Please list every test or examination that the article on predictive validity names.

Page text =
• • • • • • •
By Dr Matthew Carroll, Research Division, Cambridge University Press & Assessment
When we produce an assessment, we need to know that it is measuring what it is intended to measure. We need to make sure that the results tell us something meaningful, so that any decisions based on those results are well-informed. This, broadly speaking, is the concept of assessment ‘validity’.
There are various different ways that people think about validity – colleagues have written about some of them on our blog 'In pursuit of reliability and validity'.
One way is to consider ‘predictive validity’. In practice, this means whether a test’s results can be used to predict outcomes in a related – but independent – measure.
For example, we might expect that students who scored higher on a mathematics baseline test at the start of the year should achieve higher grades at the end of the year. If this happened, we could conclude that the baseline test had good predictive validity. If, on the other hand, there was no relationship, we might question whether the baseline test really was measuring what we intended it to.
In CEM’s baseline tests, MidYIS and Yellis, predictive validity is a key consideration, because one of their uses is to predict performance in high-stakes examinations. Students with higher scores on MidYIS or Yellis should be go on to attain higher grades at GCSE or IGCSE. And, as we seek to ensure the tests work well for their intended purposes, we have to regularly consider their predictive validity.
With this in mind, we recently carried out some research to explore the relationships between MidYIS/Yellis and IGCSE grades. Specifically, as the use of MidYIS and Yellis grows internationally, we wanted to know whether their predictive validity holds around the world. Their well-established use in the UK means that we have a good sense of their predictive validity here, but what about elsewhere? After all, that is what we would expect – the tests should have good predictive validity regardless of where they are taken.
• • • • • • •
Dataset entries
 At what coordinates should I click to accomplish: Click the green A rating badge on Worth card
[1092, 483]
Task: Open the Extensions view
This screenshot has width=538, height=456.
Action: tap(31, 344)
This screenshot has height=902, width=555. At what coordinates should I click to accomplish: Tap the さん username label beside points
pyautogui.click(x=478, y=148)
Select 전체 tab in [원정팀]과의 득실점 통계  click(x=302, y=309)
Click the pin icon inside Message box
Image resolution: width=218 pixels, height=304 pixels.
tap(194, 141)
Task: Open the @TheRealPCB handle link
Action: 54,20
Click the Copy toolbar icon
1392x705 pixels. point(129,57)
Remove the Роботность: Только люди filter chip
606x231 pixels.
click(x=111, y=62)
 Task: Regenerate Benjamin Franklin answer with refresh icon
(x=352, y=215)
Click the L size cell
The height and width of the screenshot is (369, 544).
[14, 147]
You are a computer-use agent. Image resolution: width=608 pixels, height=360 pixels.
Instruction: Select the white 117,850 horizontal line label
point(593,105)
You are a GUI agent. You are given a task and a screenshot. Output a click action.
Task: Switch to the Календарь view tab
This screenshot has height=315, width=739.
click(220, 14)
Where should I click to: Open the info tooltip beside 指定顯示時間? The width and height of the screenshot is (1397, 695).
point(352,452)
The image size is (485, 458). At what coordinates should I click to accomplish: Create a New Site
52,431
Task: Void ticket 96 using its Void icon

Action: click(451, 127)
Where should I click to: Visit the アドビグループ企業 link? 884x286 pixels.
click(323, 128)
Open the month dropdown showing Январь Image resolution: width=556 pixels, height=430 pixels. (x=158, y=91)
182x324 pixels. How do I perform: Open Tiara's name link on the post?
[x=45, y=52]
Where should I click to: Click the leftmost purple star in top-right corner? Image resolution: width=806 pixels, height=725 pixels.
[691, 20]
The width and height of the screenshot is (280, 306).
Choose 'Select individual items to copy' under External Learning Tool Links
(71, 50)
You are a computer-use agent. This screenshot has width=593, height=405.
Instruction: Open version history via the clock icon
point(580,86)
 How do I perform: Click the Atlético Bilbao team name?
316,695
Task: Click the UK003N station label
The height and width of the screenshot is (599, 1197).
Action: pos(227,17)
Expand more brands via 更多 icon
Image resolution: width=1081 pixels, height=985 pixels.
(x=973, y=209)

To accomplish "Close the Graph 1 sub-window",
• • • • • • •
Exercise answer =
MidYIS
Yellis
GCSE
IGCSE